Statistiques européennes des déchets : la Fnade conteste
Eurostat a publié cette semaine les statistiques de recyclage et valorisation des déchets des ménages dans l'UE-28 pour l'année 2012 (voir notre article). Selon la Fnade, ces chiffres ne reflètent pas objectivement la réalité, compte-tenu d’une harmonisation insuffisante des données. Problème : ceux-ci sont utilisés pour bâtir les politiques publiques. Ils servent en particulier à fixer les objectifs chiffrés de recyclage et de valorisation, et par là-même induisent les investissements nécessaires pour les atteindre...
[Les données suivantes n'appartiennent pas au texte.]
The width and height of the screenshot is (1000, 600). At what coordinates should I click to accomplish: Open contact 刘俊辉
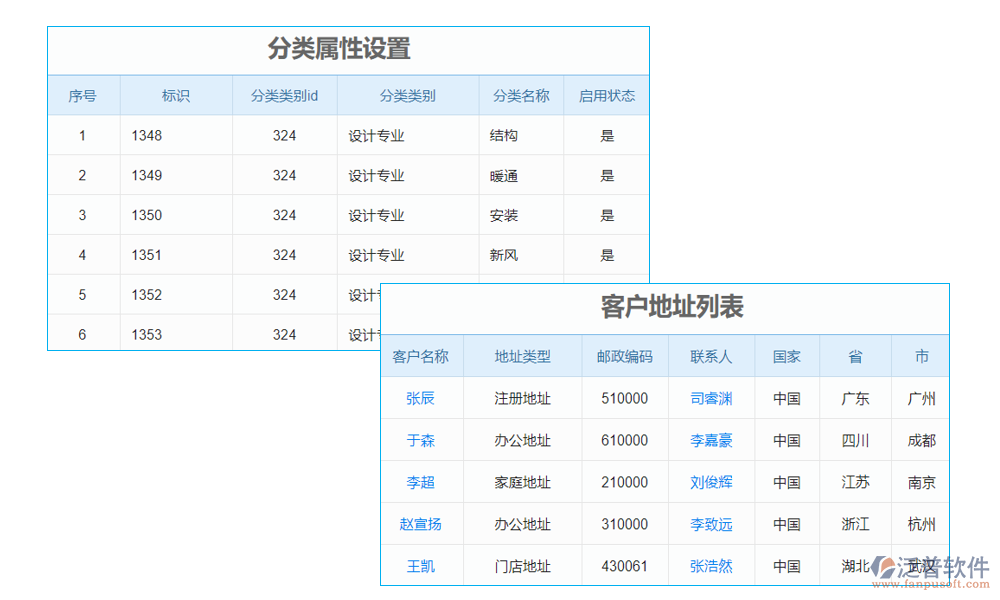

"Les statistiques européennes laissent penser que la France a des performances de recyclage en retrait par rapport à certains pays voisins", indique la Fnade (Fédération nationale des activités de la dépollution et de l'environnement). Une étude, réalisée à la demande de la Fédération par le cabinet allemand BIPRO, identifie des différences dans le calcul effectué par les pays sur les différents modes de traitement ; ces écarts affectent les taux de recyclage/valorisation des pays. A titre d’exemple, la France ne prend pas en compte les déchets triés et exportés. L’intégration de ces données, comme le font les autres pays, augmenterait le taux de recyclage de l'Hexagone de 44,5% à 50,9% sur l’ensemble des Déchets Non Dangereux (DND). Ramenés au seul périmètre des Déchets Ménagers et Assimilés (DMA), cette intégration des déchets triés exportés mettrait la France à un taux de recyclage dépassant les 40%.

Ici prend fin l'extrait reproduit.